What to produce: Lines from the one containing "Given: Click the" through the final line of the records below are needed, copied exactly, with no pictures.

[Stored data]

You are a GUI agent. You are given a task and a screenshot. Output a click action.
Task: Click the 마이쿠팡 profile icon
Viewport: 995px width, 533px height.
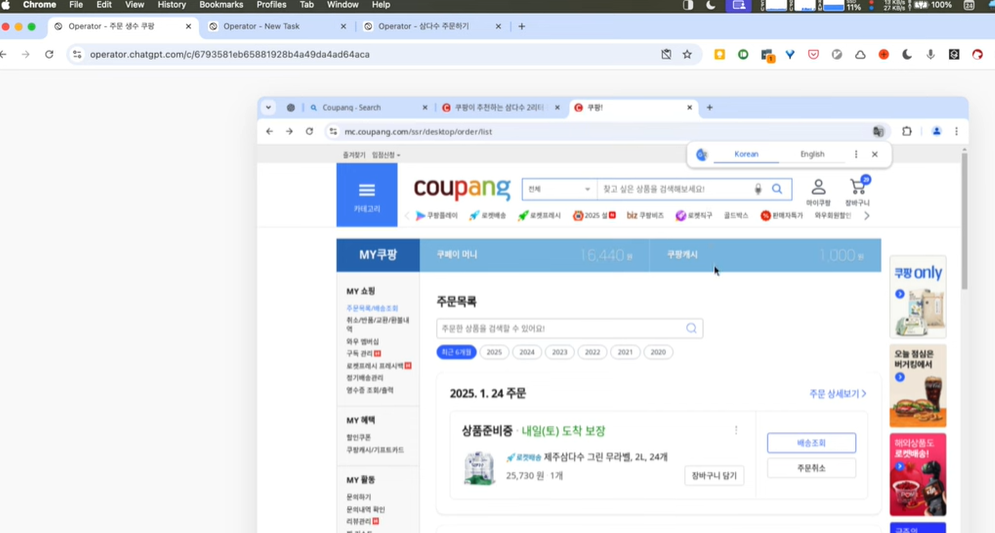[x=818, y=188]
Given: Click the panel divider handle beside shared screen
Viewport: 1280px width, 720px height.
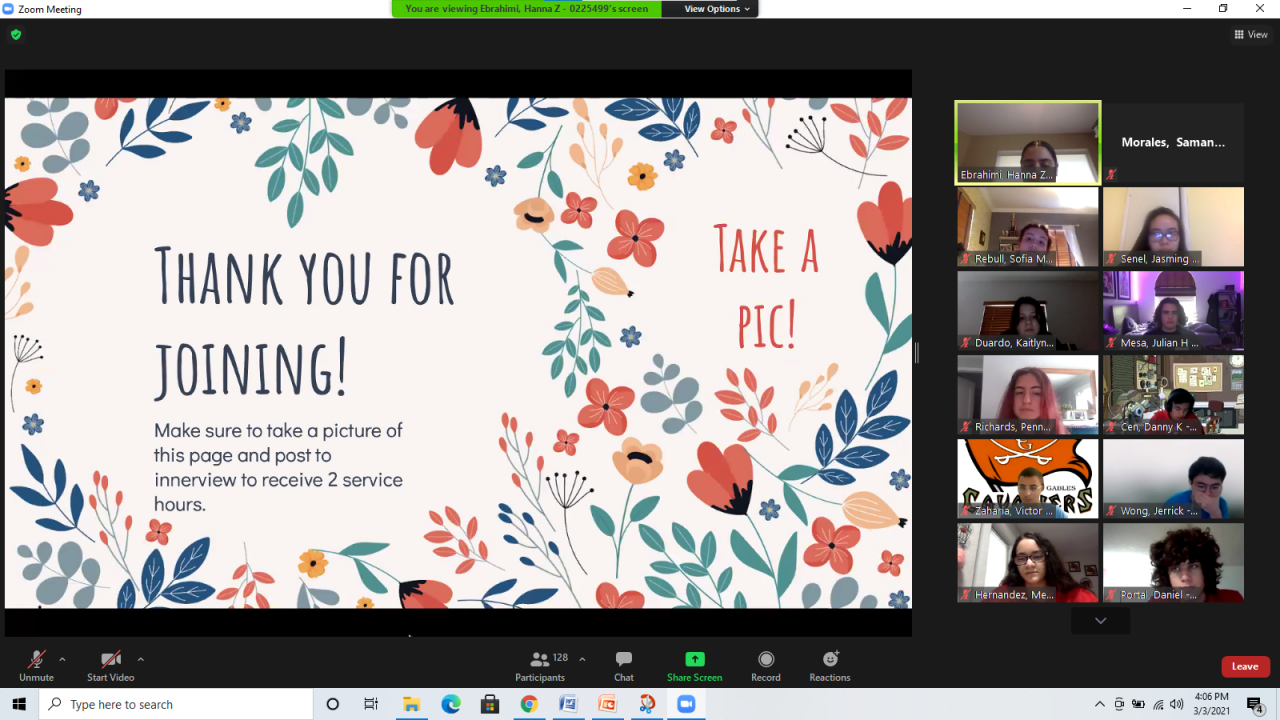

Finished exercise:
Given: Click the panel divider handle beside shared screen
Viewport: 1280px width, 720px height.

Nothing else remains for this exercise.